----- Extrait de page

Le premier ministre Duplessis se cachait‑il pour lire ? En 1973, le journaliste du Nouvelliste, Fernand Gagnon, interroge la secrétaire de Duplessis, Auréa Cloutier, à propos des lectures de son patron : « Monsieur Duplessis en fait lisait beaucoup plus qu’il ne voulait bien le faire croire ou que s’acharnent à le prétendre quelques‑uns de ses dénigreurs. Mademoiselle Auréa Cloutier, sa fidèle secrétaire, affirme que la littérature qui intéressait M. Duplessis était celle qui comportait une indéniable valeur éducative[25]. » On reviendra sur l’importance de cette valeur éducative, y reconnaissant plutôt une valeur utilitaire.

Contenu de la bibliothèque

Dans son état actuel, la bibliothèque de Maurice Duplessis se compose de 1 151 volumes. Puisque les pages d’une large part d’entre eux n’ont pas été coupées, on peut tenir pour acquis qu’ils n’ont pas été lus. Cela dit, ceux dont les pages ont été coupées n’ont pas nécessairement été lus par le premier ministre — d’autant que sa soeur Jeanne Duplessis‑Balcer et son mari habitaient aussi au 240, rue Bonaventure. Qui a lu quoi, donc ? De telles informations sont à peu près impossibles à confirmer, à moins que le principal intéressé ait consigné ses lectures, ce qui n’est pas le cas. On ne peut donc que se replier sur la composition générale de la bibliothèque et signaler au passage les traces qui donnent à penser que tel ou tel ouvrage a été lu.

Cette bibliothèque est composée de cadeaux, d’ouvrages dédicacés, d’achats faits par le premier ministre lui‑même, de legs familiaux (on y dénombre quelques livres hérités de son père Nérée Duplessis) et de livres de provenances diverses. Par exemple, on y trouve des ouvrages ayant appartenu à Louis‑Philippe Geoffrion — comme un exemplaire du recueil Wilfrid Laurier à la Tribune (Discours de l’honorable Wilfrid Laurier 1871‑90). À moins qu’il s’agisse d’un homonyme, ce Louis‑Philippe Geoffrion est une figure importante du parlementarisme québécois : greffier de l’Assemblée législative de 1912 à 1942, on lui doit le règlement annoté de cette dernière, établi en 1915, qui sera familièrement appelé « code Geoffrion » et qui servira aux parlementaires pendant des décennies. Duplessis possédait en outre neuf volumes de notes de lecture (dactylographiées) de Geoffrion. Ces notes, classées par thème (politique, jeunesse, éducation, religion et patrie, vie publique), ne sont pas sans rappeler ces lieux communs que les étudiants recopiaient dans leurs calepins pendant la praelectio (l’explication latine) au collège[26] — trésor analogue au contenu des fameuses pages roses qui s’inséraient encore tout récemment dans le dictionnaire Larousse[27]. On pensera aussi aux florilèges médiévaux. Ces notes témoignent des lectures nombreuses de Geoffrion, dépassant largement ses études classiques. Comment Duplessis a‑t‑il pu hériter des documents de cet homme, décédé en 1942 et surtout associé au Parti libéral (il a été secrétaire de Lomer Gouin au début du siècle) ? Nous ne saurions le dire.

----------

Consigne a:
Reproduisez tel quel le listing ci-dessous, depuis la ligne contenant « Task: Remove the » jusqu'à la fin du listing, ces deux bornes comprises. Omettez les images dans votre réponse.

----- Jeu de données

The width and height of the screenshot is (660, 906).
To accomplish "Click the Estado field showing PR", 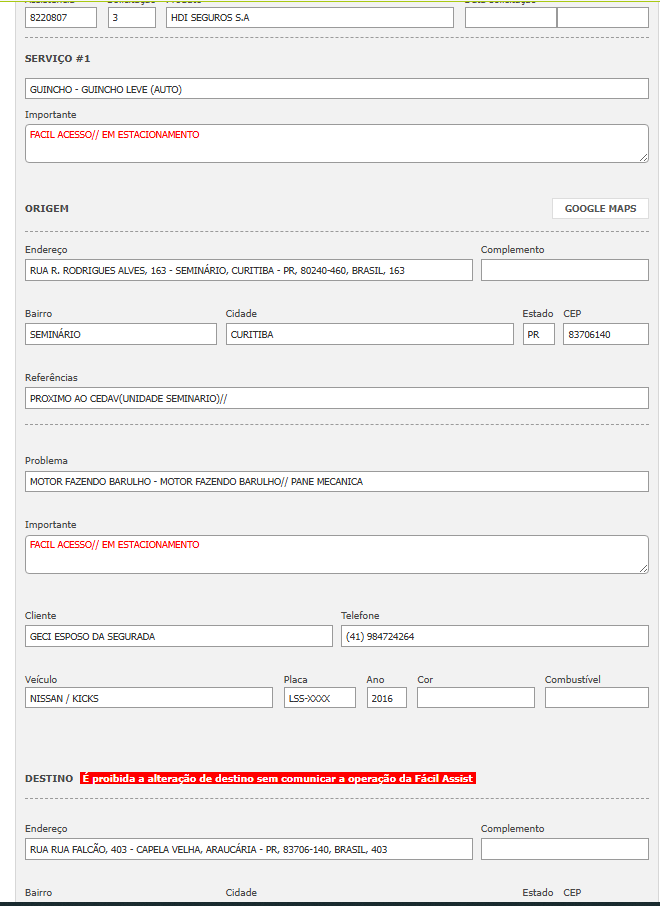I will coord(538,334).
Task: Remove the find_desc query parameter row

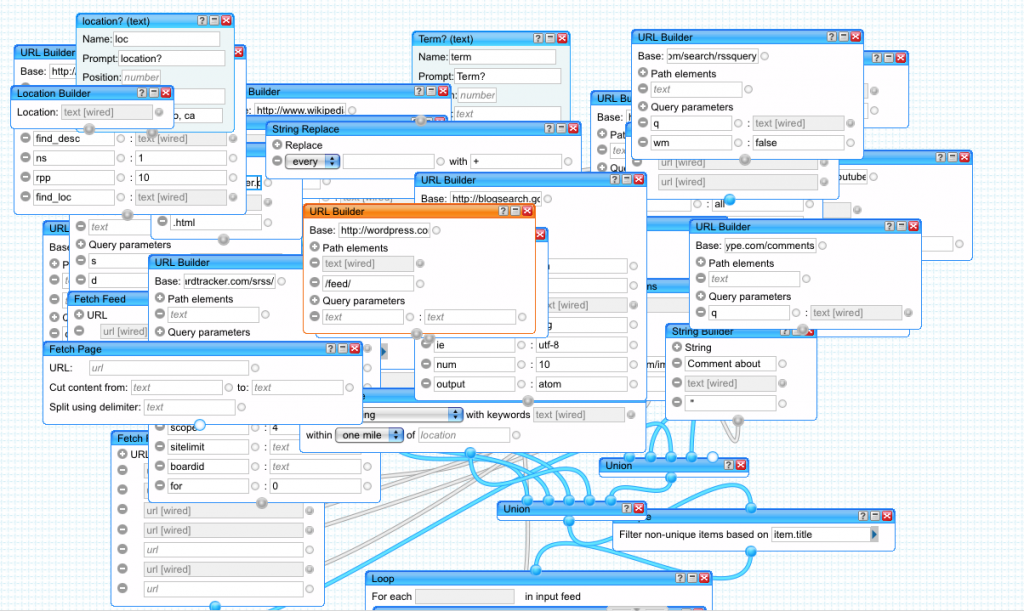Action: (25, 138)
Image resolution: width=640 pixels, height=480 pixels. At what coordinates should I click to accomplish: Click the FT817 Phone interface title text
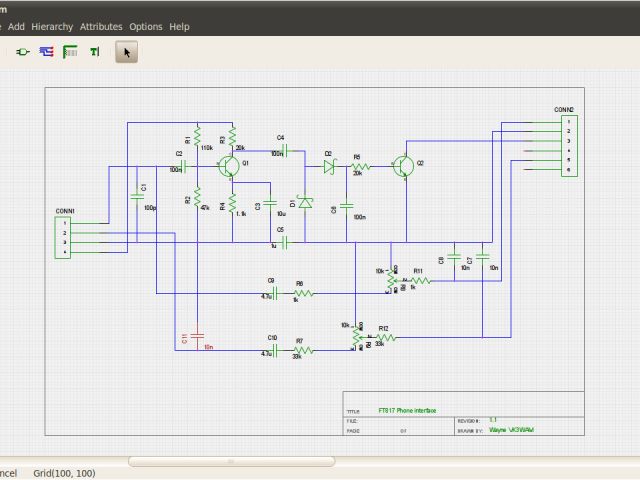pos(408,411)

----------

Consigne b:
Dupliquez à l'identique le passage de l'extrait ci-dessus sur la bibliothèque de Duplessis qui va de « Dans son état » à « ouvrage a été lu. ».

Résultat final a:
Task: Remove the find_desc query parameter row

Action: (25, 138)
Image resolution: width=640 pixels, height=480 pixels. At what coordinates should I click to accomplish: Click the FT817 Phone interface title text
pos(408,411)

Résultat final b:
Dans son état actuel, la bibliothèque de Maurice Duplessis se compose de 1 151 volumes. Puisque les pages d’une large part d’entre eux n’ont pas été coupées, on peut tenir pour acquis qu’ils n’ont pas été lus. Cela dit, ceux dont les pages ont été coupées n’ont pas nécessairement été lus par le premier ministre — d’autant que sa soeur Jeanne Duplessis‑Balcer et son mari habitaient aussi au 240, rue Bonaventure. Qui a lu quoi, donc ? De telles informations sont à peu près impossibles à confirmer, à moins que le principal intéressé ait consigné ses lectures, ce qui n’est pas le cas. On ne peut donc que se replier sur la composition générale de la bibliothèque et signaler au passage les traces qui donnent à penser que tel ou tel ouvrage a été lu.